I'm using my "5th Tuesday" commentary option this month to mention not an original study, but rather an accompanying editorial for an article on hypothermia treatment for neonatal hypoxic ischemic encephalopathy. I hope the original article itself appears in an upcoming AAP Grand Rounds series, maybe I'll include it in a subsequent commentary if it does.
Quintana M, Lewis RJ. Bayesian analysis: using prior information to interpret the results of clinical trials. JAMA 2017; 318:1605-6. doi:10.1001/jama.2017.15574.
Thomas Bayes, in addition to being a Presbyterian minister, also was an accomplished statistician. I suspect he never expected how his eponymous Theorem would impact the world today.
The editorial article cited above is part of a series in this journal, the JAMA Guide to Statistics and Methods. Unfortunately, I haven't found a foolproof method to search this collection separately, so I can't give you a decent link to it. I'd suggest googling. The editorial primarily discusses how Bayesian statistical analyses are helpful in clinical situations where large quantities of patient data are not available, allowing for synthesis of data from multiple sources. Here, though, I'd like to focus on the importance of Bayesian reasoning in clinical medicine. I consider it an important road forward in evidence-based clinical practice.
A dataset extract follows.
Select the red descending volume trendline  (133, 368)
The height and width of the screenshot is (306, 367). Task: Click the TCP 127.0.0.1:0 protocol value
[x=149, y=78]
For starters, let me tell you about 2 examples from my prior EBM teaching to highlight the importance of pretest probability in clinical decision making.
First, take yourself out of your pediatric mindset and imagine a 64 year old gentleman seeking your care for a 3-week history of early morning vomiting. You decide to order a urine pregnancy test, and the result is positive. What is the probability that this patient is pregnant? I hope you'll come to the conclusion that the answer is zero, given both sex and age of the patient, and that you shouldn't have ordered the test in the first place. This is a situation where the pretest probability is zero, so the test result doesn't matter.
Another example I've used is ordering a stool rotavirus assay in a 4 month old child with acute diarrhea. If this child lives in a more northern climate, where rotavirus is highly seasonal and occurs almost exclusively in the winter months, a positive result in the summer approximates the male pregnancy absurdity above (unless the child has recently traveled to the southern hemisphere). Furthermore, even if you ordered it in the winter, in our era of rotavirus immunization a positive result might more likely reflect the fact that the infant has been immunized, rather than being the diagnostic answer. Again, pretest probabilities greatly impact how we (should) use clinical information.
To add a bit more numbers to the question, here's an example widely studied and used:
One percent of 40 year old women who have routine mammography have breast cancer. Eighty percent of women with breast cancer have positive mammograms. Women without breast cancer have positive mammograms 9.6% of the time. A 40 year old woman seeking your care has a positive mammogram in a routine screening. What is the probability that she actually has breast cancer?
Take a couple minutes to think about your answer. Note that studies have shown only 15% of physicians get the correct answer. You can find a good discussion of this problem online. It will show you how Bayesian reasoning, whereby the clinician considers pretest probabilities prior to deciding on tests or treatments, can improve outcomes.
If you want a great explanation of Bayesian reasoning, with a choice of how you want to view the explanations, try out this new site; I recommend it highly.
If we all used Bayesian reasoning in our everyday clinical practice, we'd like save a lot of money, and our patients would have better outcomes. Think about it.
Oh, and the correct answer to the screening mammography problem is that 7.8% of the women with positive screening mammographies will actually have breast cancer.